Mark D. Zabel wants to set some fires.
Dr. Zabel and his colleagues are developing plans to burn plots of National Park Service land in Arkansas and Colorado. If the experiments turn out as the researchers hope, they will spare some elk and deer a gruesome death.
Across a growing swath of North America, these animals are dying from a mysterious disorder called chronic wasting disease. It’s caused not by a virus or bacterium, but a deformed protein called a prion.
When ingested, prions force normal proteins in the animal’s body to become deformed as well.

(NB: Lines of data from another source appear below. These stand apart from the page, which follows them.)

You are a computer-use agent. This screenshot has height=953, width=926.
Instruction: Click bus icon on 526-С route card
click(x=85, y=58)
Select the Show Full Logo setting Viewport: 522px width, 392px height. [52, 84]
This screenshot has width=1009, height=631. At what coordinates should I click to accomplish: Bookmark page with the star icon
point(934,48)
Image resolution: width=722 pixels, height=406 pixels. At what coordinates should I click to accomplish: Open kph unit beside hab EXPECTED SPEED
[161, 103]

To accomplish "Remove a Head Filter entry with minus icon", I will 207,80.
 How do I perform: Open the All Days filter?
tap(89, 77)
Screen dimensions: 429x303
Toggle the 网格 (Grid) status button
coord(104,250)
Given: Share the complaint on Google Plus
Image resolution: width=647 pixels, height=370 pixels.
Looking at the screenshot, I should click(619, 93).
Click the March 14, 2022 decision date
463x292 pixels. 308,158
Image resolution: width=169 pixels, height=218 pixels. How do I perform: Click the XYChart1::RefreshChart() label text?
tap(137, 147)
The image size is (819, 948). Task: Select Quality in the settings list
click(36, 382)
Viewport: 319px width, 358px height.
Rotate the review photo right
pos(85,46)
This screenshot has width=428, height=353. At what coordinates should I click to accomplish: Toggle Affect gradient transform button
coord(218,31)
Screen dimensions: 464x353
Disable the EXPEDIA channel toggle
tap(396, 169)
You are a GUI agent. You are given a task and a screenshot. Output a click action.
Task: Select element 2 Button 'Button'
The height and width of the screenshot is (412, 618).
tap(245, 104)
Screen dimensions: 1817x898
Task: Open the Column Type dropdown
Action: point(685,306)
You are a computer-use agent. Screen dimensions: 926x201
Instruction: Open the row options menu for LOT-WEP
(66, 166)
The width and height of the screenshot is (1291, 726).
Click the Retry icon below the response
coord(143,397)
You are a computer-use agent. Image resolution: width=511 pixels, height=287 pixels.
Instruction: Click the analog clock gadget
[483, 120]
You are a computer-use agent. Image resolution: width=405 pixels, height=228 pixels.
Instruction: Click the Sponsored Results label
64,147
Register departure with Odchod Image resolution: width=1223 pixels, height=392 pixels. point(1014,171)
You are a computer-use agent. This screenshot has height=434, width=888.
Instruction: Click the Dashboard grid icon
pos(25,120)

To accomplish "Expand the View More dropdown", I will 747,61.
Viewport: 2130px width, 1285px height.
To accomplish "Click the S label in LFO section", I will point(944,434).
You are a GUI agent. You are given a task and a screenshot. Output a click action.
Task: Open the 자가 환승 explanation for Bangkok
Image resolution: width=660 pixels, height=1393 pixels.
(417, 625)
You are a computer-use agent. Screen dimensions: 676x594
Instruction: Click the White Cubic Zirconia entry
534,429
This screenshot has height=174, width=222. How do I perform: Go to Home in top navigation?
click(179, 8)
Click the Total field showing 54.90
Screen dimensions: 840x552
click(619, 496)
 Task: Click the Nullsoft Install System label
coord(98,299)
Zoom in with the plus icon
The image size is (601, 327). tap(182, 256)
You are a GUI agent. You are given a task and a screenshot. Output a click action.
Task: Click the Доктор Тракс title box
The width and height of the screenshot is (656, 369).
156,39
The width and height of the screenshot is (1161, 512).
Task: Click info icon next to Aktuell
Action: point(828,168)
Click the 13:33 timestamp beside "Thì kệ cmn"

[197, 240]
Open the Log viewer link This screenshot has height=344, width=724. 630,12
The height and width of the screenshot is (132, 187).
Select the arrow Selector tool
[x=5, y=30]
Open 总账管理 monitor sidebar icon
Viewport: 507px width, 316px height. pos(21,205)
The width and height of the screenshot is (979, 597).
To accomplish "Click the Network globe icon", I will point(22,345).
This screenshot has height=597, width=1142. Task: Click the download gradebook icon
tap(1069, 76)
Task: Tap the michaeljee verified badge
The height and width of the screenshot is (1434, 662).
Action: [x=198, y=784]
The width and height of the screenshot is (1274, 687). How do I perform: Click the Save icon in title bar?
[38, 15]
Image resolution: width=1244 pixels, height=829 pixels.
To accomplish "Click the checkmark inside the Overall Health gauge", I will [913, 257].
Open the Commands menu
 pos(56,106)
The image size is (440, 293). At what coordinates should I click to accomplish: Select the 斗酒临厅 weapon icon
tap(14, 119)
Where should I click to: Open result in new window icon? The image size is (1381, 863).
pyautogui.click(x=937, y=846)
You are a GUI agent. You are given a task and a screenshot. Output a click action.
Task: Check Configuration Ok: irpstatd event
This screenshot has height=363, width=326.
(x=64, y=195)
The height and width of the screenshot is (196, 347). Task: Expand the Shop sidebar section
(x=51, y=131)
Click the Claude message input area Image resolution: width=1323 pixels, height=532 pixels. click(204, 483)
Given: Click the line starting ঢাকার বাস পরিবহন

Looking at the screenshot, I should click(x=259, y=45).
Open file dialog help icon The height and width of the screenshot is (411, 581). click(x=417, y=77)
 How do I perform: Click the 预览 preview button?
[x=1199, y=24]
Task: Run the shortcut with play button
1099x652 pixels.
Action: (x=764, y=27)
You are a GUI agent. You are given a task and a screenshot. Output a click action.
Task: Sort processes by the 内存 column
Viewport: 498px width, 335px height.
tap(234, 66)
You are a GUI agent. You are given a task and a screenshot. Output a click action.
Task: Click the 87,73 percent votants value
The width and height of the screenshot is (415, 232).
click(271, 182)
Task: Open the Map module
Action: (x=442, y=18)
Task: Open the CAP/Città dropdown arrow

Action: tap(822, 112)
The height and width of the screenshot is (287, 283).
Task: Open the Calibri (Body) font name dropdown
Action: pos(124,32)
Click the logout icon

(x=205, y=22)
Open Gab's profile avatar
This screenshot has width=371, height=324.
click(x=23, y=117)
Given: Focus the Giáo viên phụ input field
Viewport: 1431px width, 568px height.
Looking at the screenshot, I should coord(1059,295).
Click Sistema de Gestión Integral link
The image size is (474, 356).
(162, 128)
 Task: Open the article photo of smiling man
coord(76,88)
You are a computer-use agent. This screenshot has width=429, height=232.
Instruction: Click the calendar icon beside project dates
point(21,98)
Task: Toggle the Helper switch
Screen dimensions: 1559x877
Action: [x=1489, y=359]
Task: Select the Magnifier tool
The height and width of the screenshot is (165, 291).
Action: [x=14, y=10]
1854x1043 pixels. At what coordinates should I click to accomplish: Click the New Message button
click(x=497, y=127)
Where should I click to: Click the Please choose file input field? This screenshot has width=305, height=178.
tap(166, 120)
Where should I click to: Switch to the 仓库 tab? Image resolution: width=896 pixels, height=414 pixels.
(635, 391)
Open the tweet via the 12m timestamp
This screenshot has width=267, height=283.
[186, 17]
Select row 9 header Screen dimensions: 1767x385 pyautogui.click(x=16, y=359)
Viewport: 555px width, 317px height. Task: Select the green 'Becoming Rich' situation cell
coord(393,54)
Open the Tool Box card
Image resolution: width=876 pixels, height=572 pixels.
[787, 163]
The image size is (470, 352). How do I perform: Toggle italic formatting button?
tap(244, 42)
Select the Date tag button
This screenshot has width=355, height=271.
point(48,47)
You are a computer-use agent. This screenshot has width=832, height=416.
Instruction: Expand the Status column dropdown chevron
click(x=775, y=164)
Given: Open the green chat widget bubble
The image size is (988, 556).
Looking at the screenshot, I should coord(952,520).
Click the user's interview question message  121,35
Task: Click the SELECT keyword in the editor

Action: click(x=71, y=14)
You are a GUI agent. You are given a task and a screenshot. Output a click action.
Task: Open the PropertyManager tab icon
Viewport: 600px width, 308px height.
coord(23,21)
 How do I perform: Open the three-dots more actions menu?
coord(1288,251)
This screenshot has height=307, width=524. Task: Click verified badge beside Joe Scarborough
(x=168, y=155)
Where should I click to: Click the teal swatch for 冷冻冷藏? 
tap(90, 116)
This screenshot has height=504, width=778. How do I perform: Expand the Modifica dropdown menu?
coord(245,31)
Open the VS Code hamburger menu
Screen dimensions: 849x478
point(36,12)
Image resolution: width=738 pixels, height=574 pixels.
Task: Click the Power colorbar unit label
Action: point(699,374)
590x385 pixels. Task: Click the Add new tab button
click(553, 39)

Over the course of months, prions can gradually wreck the animal’s nervous system, ultimately killing it.
This year is the 50th anniversary of the discovery of chronic wasting disease. In the September issue of Microbiology and Molecular Biology Reviews, Dr. Zabel, an immunologist at Colorado State University, and his former graduate student Aimee Ortega survey what scientists have learned about the slow-spreading plague.
It makes for ominous reading. “There’s a lot that we still don’t know and don’t understand about the disease,” Dr. Zabel said in an interview.
Once chronic wasting disease gets a foothold, it can spread relentlessly. It’s now documented in 24 states, and continues to expand into new ranges. In some herds, as many as half of the animals carry prions.
It’s only been in recent years that scientists have gained crucial clues to how the disease spreads. Direct contact, it turns out, isn’t the only way that the prions get from one animal to another.
Sick animals and cadavers spread prions across the landscape. Plants and soil may remain coated with deformed proteins for years, perhaps even decades. Dr. Zabel now suspects that the only way to rid the land of them is to set controlled fires.